▶ **Задания**
**a.** Выведите без изменений фрагмент отрывка воспоминаний от «Человек потом живет» до «не забыть человеку.» включительно.
**b.** Ответьте по отрывку воспоминаний на вопросы, каждый с новой строки:
(i) Какие деревья упомянуты среди невзрачной природы?
(ii) После какого лета наступил 1931 год?
(iii) Какие слова всегда получали от отца те, кто открывал ему такое состояние души?

▶ **Отрывок воспоминаний**
_ _ _ _
10. Конец Троицкой

Воспоминания схимонахини Игнатии (Пузик) - Летопись

У многих из нас в жизни бывают такие минуты, когда раскрывается что-то внутри нашего существа и внутреннему оку души открываются великие тайны. Часто это бывает совершенно неожиданно, при небольшой остановке от течения обычных дел, иногда это случается на границе сна и бодрствования, иногда в уединении, среди природы. И природа в это время обычно не приковывает внимания своей красотой. Напротив, какие-нибудь невзрачные кустики ольхи, да и то неподалеку от дороги, несколько небольших, малоприветливых осин и травка, уже побуревшая и поредевшая в течение лета, и тут вдруг поразительное сотрясение всего основания души, горячие слезы; все ближнее и дальнее созерцается как единое, вдруг до ясности осязаемое, и в этом горячем покаянном вопле открываются неземные глаголы. Уже не слезы горечи, как вначале, а слезы утешения начинают течь из глаз; очи души расширены, она имеет видение, и все то, что было до этого странного и сладкого посещения, — уже не то, что теперь вдруг открывается душе и усваивается ею. В такие минуты душа верит в избытие грехов, в свое полное перерождение, покаянные гласы ее так горьки, а внутри так сладостно-утешительны.

Человек потом живет сознанием того, что в те горькие вначале мгновения, среди непривлекательной природы он видел Господа внутренними очами своей души. Эти мгновения укрепляют его в его дальнейшем шествии, и их никогда не забыть человеку.

Многие из нас в наступившем после голицынского лета 1931 году имели эти уверения Божии, и многие из нас оглядывались потом на этот мирный почти до конца 1931 год, черпая в нем силы для дальнейшей жизни.

Открывая отцу такое состояние своей души, когда и природа, и люди, и весь Божий мир делаются точно другими от внутреннего счастья, захватывавшего душу, всегда получали мы вразумительные слова, ведущие к покаянию: «Это у тебя состояние души такое так тебе все и представляется», — скажет отче.
_ _ _ _
▶ **Исходные данные**
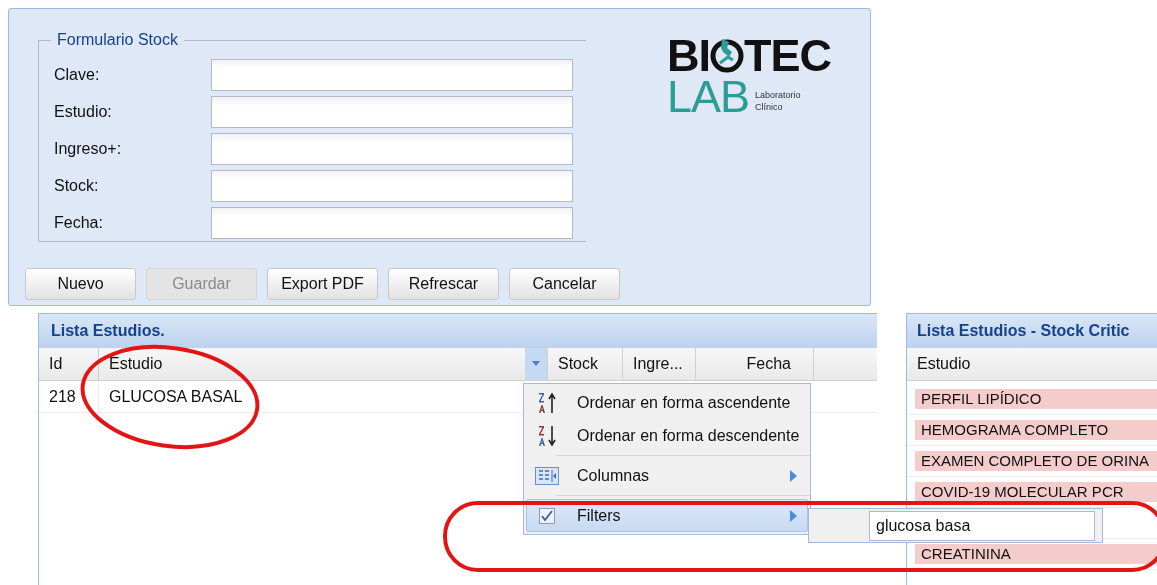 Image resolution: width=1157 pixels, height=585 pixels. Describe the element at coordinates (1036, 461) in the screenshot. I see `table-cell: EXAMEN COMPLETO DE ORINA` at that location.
_ _ _ _
▶ **Ответы к заданиям**
**a.**
Человек потом живет сознанием того, что в те горькие вначале мгновения, среди непривлекательной природы он видел Господа внутренними очами своей души. Эти мгновения укрепляют его в его дальнейшем шествии, и их никогда не забыть человеку.

**b.**
(i) Ольха и осины.
(ii) После голицынского лета.
(iii) Вразумительные слова, ведущие к покаянию.